Work to complete
1. Reproduce everything in the ice-cream discussion from "http://www.wheyhey.co.uk/" down to "buy from's website.".
2. For each statement, say whether it agrees with the ice-cream discussion, and quote the words that decide it. (a) The chocolate flavor was found acceptable as long as one doesn't expect it to taste like ice cream. (b) Wheyhey entered the U.S. market a couple of years ago. (c) The vanilla flavor gets good reviews on a supermarket's website.

Text

+ + + + +

I have considered that, and I still consider it. After I penetrate the fitness market with the protein ice-cream, and depending on its success, I think that a tasty, moderate-protein frozen-yogurt addition would be a great idea to grow to into the mainstream audience.

http://www.wheyhey.co.uk/
Always assumed these people were US based, but apparently not.
I can't really mail you some ;-)
I've tried the chocolate, it's OK if you accept it won't taste like ice-cream. The vanilla gets baaaad reviews on the supermarket I buy from's website.
Not sure if this link will work in the US http://tinyurl.com/msjw8wt

I've been watching wheyhey pretty closely since I've started. They promised to enter the U.S. market a couple years ago and never did. Their reasons why, I have no idea. It seems to me they're becoming less active nowadays as they've failed to continue updating their blog lately. Also, as far as I know, they're trying to shift their market into the "mainstream" audience such as grocery stores, even though they're prominent in fitness/supplement stores and communities already. I personally think this is a bad move if not executed correctly.

+ + + + +

Available data
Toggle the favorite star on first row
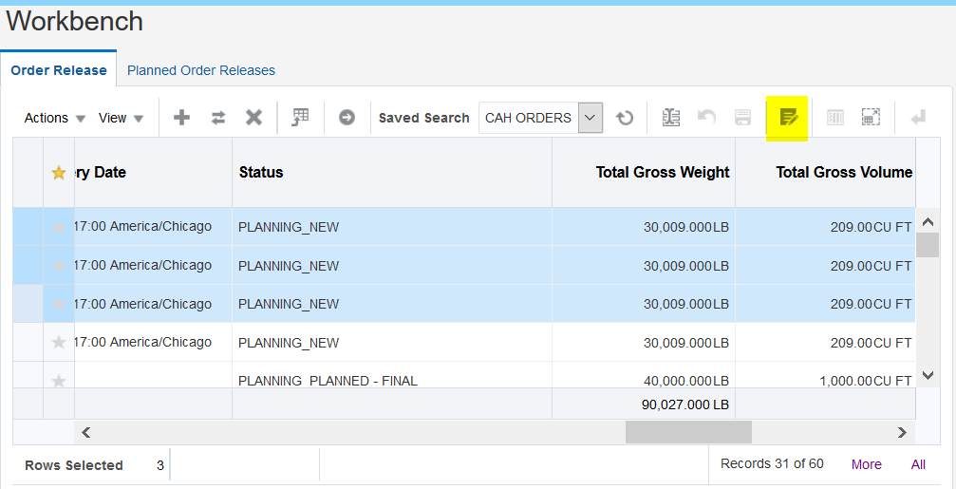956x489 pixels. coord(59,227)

+ + + + +

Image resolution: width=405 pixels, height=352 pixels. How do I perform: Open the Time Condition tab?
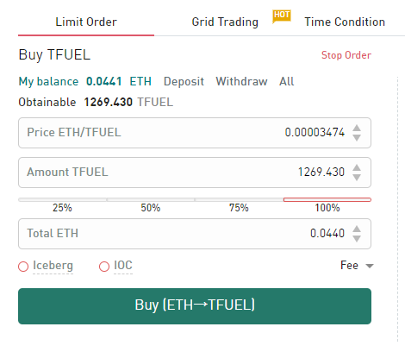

+ + + + +

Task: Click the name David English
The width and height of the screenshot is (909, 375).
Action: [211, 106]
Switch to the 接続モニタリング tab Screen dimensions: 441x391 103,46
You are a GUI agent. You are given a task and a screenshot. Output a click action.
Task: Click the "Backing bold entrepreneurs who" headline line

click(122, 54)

+ + + + +

Answer list
1.
http://www.wheyhey.co.uk/
Always assumed these people were US based, but apparently not.
I can't really mail you some ;-)
I've tried the chocolate, it's OK if you accept it won't taste like ice-cream. The vanilla gets baaaad reviews on the supermarket I buy from's website.

2.
(a) Yes: "I've tried the chocolate, it's OK if you accept it won't taste like ice-cream."
(b) No: "They promised to enter the U.S. market a couple years ago and never did."
(c) No: "The vanilla gets baaaad reviews on the supermarket I buy from's website."